If you have a criminal history and are seeking to earn admission to a highly selective college, today could mark the start of a turning tide in college admissions. The United States Department of Education is in favor of colleges not asking applicants about past criminal convictions. Indeed today, the Secretary of the U.S. Dept. of Education, John B. King Jr., announced on the campus of UCLA that colleges should get rid of any potential barriers to admission for students seeking college educations who have previously been arrested.
As stated in the press release put out by the U.S. Department of Education, “‘We believe in second chances and we believe in fairness,’ U.S. Secretary of Education John B. King Jr. said. ‘The college admissions process shouldn’t serve as a roadblock to opportunity, but should serve as a gateway to unlocking untapped potential of students. As nation we must work to make that commonplace. We must ensure that more people, including those who were involved in the criminal justice system in their past but paid their debt to society, have the chance at higher education opportunities that lead to successful, productive lives, and ultimately create stronger, safer communities.'”
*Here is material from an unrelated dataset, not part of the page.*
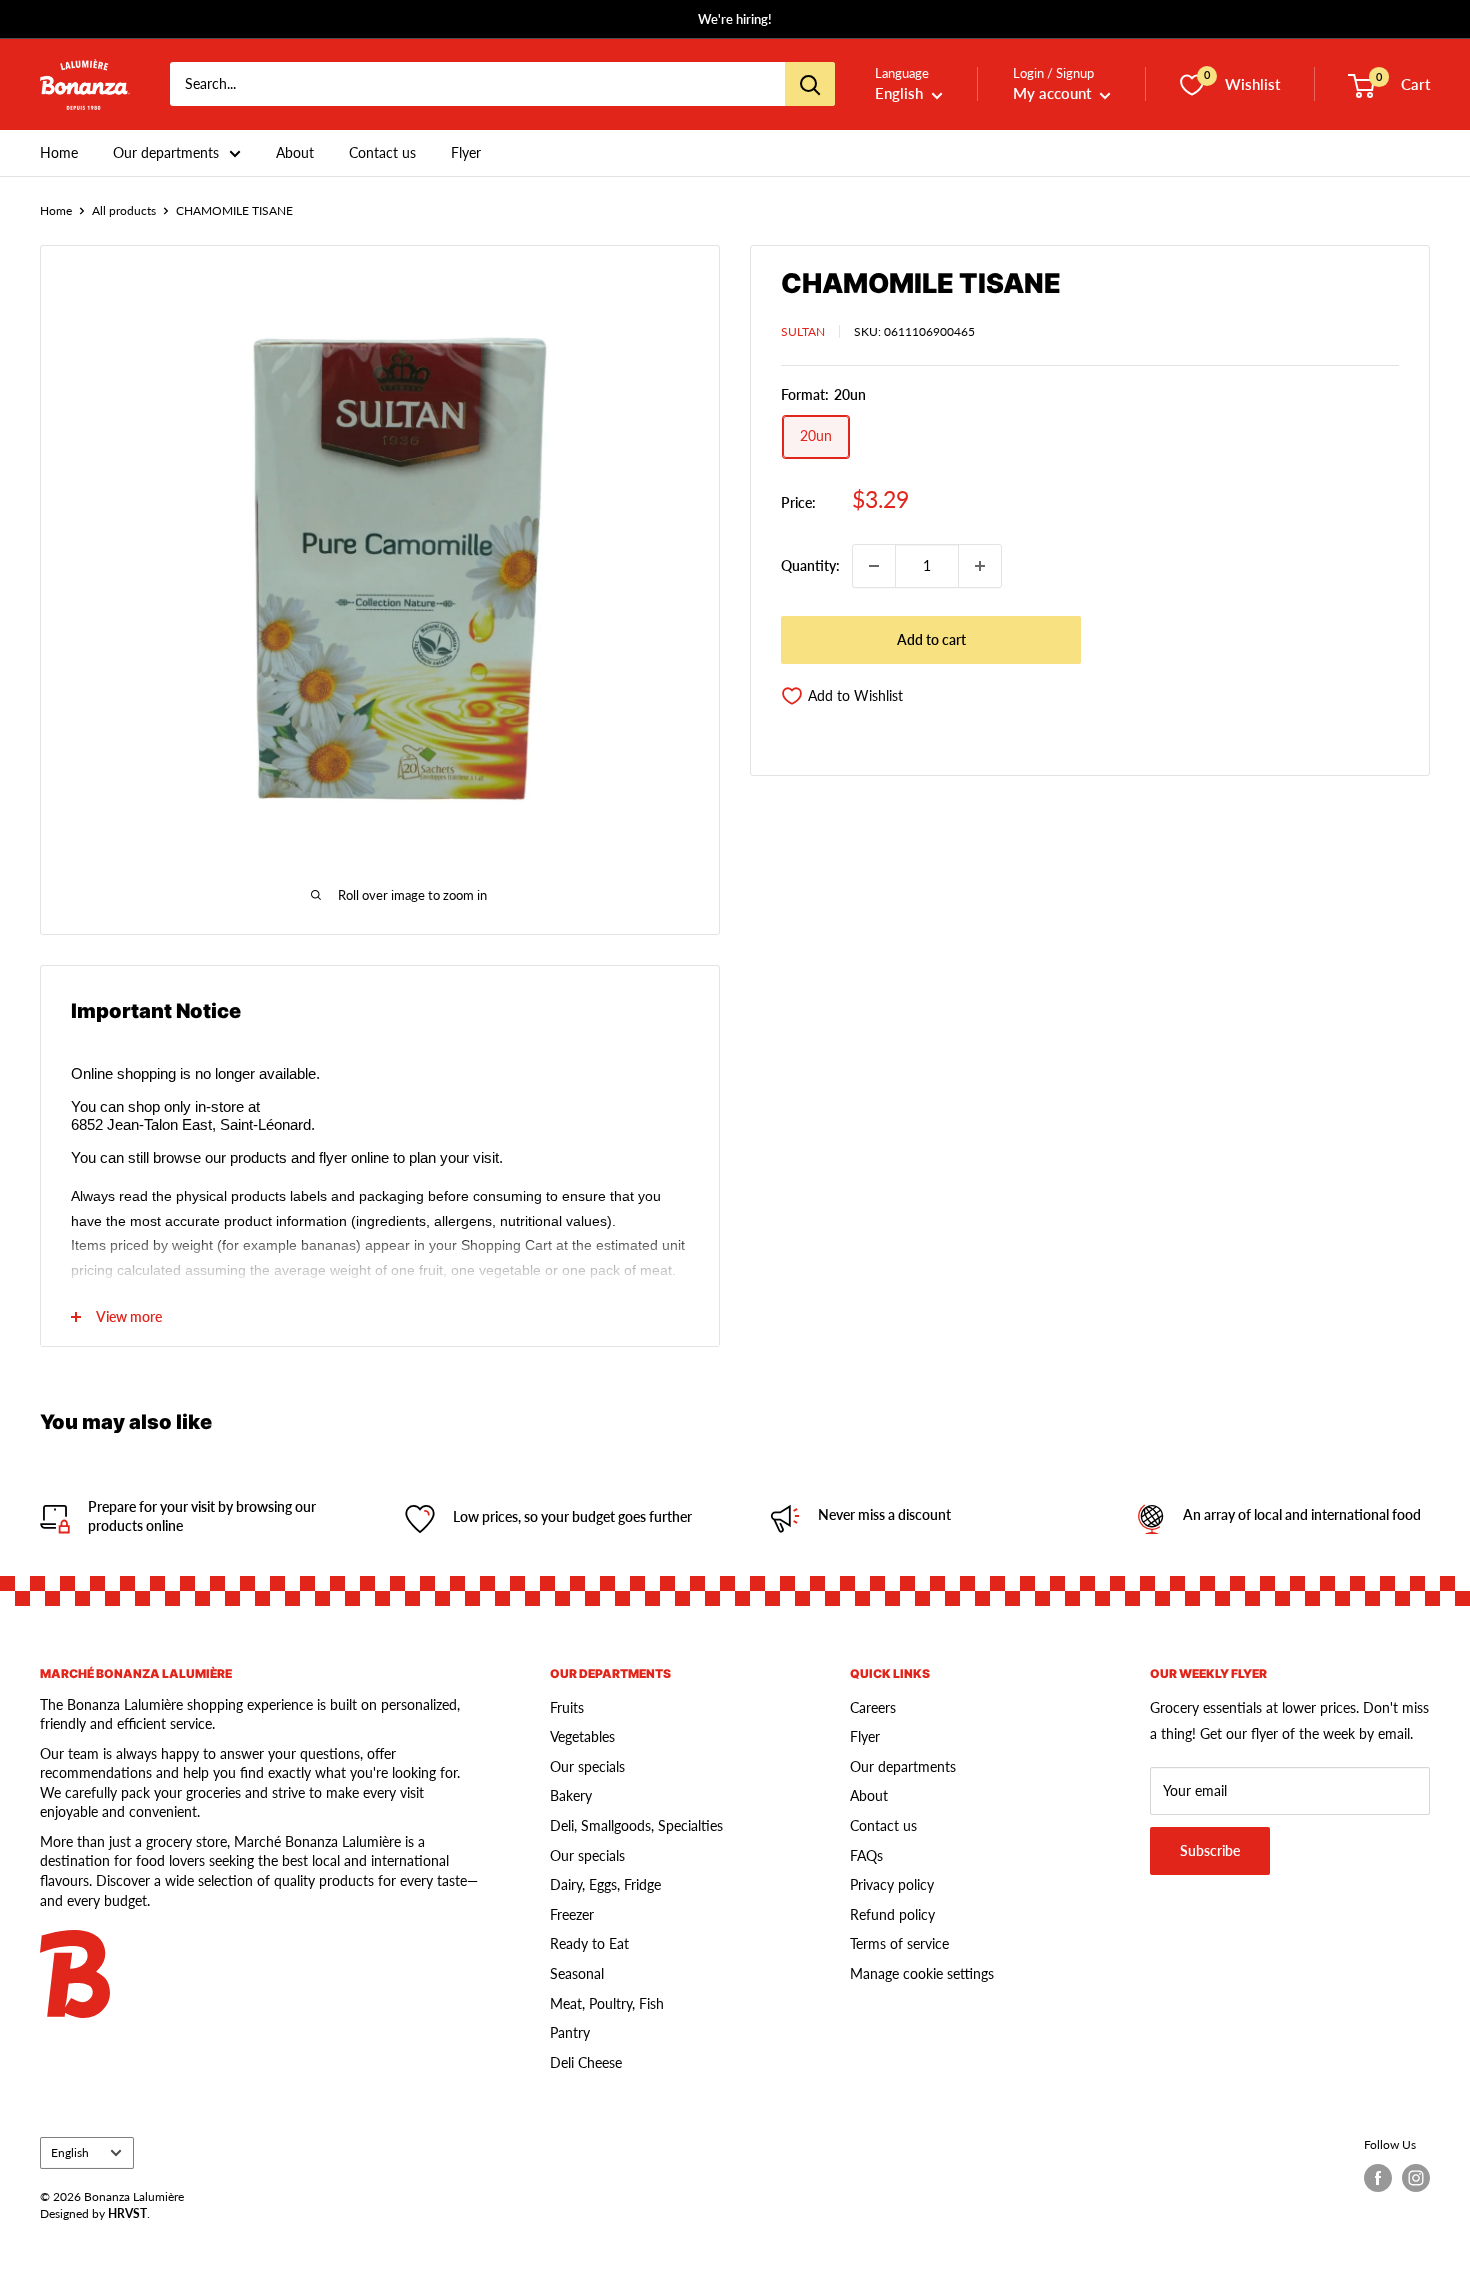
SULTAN (803, 331)
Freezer (572, 1914)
If you were the parent of a student on a college campus, would you want to know if there were convicted criminals on that very campus? Likely so.
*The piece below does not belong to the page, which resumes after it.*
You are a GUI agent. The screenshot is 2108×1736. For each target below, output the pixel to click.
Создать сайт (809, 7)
We’ve written rather extensively over the years about the disciplinary question in college admissions. But a student being disciplined by a school and a student having a criminal background are two very different things. While in theory we support the stance of the U.S. Department of Education — we too believe in second chances, in redemption — we also believe colleges should know if they’re admitting students who have committed serious crimes. After all, people who commit serious crimes are more likely than are people who have never committed serious crimes to commit serious crimes again. We want students and their parents to feel that college campuses are safe. And while this seems a laudable stance by the U.S. Department of Education, we’re not so sure we stand behind it. Do you?